The Senate passed the legislation Thursday, less than 24 hours after it cleared the House. The bill dictates nurse staff levels in intensive care units, and emerged after talks between the statewide nurses’ association and hospital groups to avert a fight over a broader nurse staffing plan headed for the November ballot.
The Massachusetts Nurses’ Association (MNA) agreed to drop two ballot questions, one related to nurse staffing levels and a second question regulating CEO compensation, annual operating margins and financial asset disclosures of hospitals.

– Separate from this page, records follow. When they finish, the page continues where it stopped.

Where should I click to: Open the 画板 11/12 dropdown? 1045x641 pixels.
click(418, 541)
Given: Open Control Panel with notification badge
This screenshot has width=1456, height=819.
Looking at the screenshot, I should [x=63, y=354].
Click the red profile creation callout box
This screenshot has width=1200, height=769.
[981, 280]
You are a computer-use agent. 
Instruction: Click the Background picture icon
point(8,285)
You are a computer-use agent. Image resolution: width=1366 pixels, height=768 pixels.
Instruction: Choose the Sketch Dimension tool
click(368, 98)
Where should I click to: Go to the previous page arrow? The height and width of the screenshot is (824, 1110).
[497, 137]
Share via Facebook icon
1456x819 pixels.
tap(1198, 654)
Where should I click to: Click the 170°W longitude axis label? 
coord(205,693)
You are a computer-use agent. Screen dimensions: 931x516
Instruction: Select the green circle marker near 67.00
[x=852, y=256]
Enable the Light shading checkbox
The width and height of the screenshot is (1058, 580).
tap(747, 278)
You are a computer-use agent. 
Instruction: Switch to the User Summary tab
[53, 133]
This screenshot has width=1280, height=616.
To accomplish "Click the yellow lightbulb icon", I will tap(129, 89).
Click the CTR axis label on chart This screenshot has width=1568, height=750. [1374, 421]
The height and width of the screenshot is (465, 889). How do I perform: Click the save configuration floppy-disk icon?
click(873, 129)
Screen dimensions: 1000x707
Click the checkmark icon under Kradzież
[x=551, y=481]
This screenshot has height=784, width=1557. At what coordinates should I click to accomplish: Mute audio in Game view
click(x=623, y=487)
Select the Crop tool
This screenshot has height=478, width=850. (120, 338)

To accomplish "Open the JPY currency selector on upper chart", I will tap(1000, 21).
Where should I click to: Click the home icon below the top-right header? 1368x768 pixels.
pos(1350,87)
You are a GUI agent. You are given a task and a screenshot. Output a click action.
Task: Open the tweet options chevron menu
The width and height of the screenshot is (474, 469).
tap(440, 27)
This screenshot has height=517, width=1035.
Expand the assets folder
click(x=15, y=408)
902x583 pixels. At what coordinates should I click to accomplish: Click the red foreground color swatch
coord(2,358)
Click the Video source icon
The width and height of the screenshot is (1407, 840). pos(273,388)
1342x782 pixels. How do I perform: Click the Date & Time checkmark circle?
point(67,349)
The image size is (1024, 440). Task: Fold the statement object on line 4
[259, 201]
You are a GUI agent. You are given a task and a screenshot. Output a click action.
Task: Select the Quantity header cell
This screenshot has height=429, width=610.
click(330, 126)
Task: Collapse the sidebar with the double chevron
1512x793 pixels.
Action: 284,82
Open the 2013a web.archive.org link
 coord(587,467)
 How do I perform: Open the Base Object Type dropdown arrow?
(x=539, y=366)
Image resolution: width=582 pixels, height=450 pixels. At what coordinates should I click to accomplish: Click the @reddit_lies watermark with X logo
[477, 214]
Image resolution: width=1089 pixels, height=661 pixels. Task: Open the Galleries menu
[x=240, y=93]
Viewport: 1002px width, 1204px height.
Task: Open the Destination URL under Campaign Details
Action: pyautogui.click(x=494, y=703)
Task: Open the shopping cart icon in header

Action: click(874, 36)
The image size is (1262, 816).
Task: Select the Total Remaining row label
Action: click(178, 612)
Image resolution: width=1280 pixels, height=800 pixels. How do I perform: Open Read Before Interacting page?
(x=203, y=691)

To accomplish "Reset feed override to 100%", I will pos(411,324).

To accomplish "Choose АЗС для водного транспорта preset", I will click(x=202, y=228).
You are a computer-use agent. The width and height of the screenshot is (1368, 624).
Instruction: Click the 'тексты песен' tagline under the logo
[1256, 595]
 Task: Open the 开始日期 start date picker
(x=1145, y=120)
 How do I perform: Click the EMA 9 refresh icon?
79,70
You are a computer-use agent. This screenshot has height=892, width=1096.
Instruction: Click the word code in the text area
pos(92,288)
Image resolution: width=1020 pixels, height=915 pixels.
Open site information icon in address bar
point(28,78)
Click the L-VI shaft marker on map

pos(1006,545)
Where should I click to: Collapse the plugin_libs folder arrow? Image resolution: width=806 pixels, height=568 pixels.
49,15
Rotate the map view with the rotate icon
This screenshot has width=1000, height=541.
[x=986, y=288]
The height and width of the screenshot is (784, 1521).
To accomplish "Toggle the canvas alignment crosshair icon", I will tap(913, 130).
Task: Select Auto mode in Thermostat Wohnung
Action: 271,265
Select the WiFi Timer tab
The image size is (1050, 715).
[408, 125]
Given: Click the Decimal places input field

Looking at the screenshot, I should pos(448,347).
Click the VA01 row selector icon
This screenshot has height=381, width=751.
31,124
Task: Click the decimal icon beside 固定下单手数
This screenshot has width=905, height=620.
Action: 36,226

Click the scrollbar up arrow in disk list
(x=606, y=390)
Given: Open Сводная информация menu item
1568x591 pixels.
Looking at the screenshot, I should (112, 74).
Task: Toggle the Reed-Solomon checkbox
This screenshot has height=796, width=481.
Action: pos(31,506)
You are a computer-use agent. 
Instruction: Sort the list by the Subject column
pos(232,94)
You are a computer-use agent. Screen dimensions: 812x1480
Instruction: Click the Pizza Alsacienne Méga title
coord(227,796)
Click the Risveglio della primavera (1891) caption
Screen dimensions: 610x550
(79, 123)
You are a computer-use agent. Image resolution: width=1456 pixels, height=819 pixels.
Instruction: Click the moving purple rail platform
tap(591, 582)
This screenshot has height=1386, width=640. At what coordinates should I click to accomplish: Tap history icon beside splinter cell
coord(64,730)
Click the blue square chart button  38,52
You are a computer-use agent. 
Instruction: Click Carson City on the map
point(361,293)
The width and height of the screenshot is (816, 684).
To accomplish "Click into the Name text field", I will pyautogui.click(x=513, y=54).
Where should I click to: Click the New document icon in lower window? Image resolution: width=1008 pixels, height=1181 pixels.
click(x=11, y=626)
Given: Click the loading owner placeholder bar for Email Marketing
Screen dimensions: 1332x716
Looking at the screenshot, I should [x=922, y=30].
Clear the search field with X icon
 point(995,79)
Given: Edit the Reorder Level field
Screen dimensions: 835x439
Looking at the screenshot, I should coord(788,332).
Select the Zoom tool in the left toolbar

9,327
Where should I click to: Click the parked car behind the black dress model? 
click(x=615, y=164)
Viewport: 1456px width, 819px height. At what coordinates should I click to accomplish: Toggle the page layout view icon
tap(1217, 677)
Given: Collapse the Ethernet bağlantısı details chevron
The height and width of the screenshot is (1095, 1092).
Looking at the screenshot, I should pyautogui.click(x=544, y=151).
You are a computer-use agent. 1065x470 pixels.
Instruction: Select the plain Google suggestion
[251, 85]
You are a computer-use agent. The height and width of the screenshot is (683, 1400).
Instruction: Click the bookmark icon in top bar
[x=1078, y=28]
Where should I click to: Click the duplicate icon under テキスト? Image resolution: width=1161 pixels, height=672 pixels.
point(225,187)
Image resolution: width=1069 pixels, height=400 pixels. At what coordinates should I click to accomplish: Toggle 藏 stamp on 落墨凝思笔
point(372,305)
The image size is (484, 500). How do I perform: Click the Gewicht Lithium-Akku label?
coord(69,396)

David Schildmeier, a spokesman for the MNA, said the nurses agreed to also drop the ballot question on CEO pay and hospital transparency, despite recently launching a radio and advertising campaign, because they are confident lawmakers will consider legislation on the issue in the future.
“We feel confident we can move this in the coming legislative session given there is so much discussion about that lack of transparency in hospital finances, and the fact there is such an unfair distribution of hospital resources,” Schildmeier told the News Service.
The compromise followed a years-long logjam on the issue on Beacon Hill.
“Something that looked like it came about quickly was actually 15 years in the making,” said Rep. Denise Garlick, a Democrat from Needham and nurse who was instrumental in forging the agreement.
Nurses turned to the ballot after fighting for nearly 15 years to limit the number of patients they care for at any one time. Hospital organizations have argued mandated staffing levels had no merit, and would unnecessarily tie their hands in staffing decisions.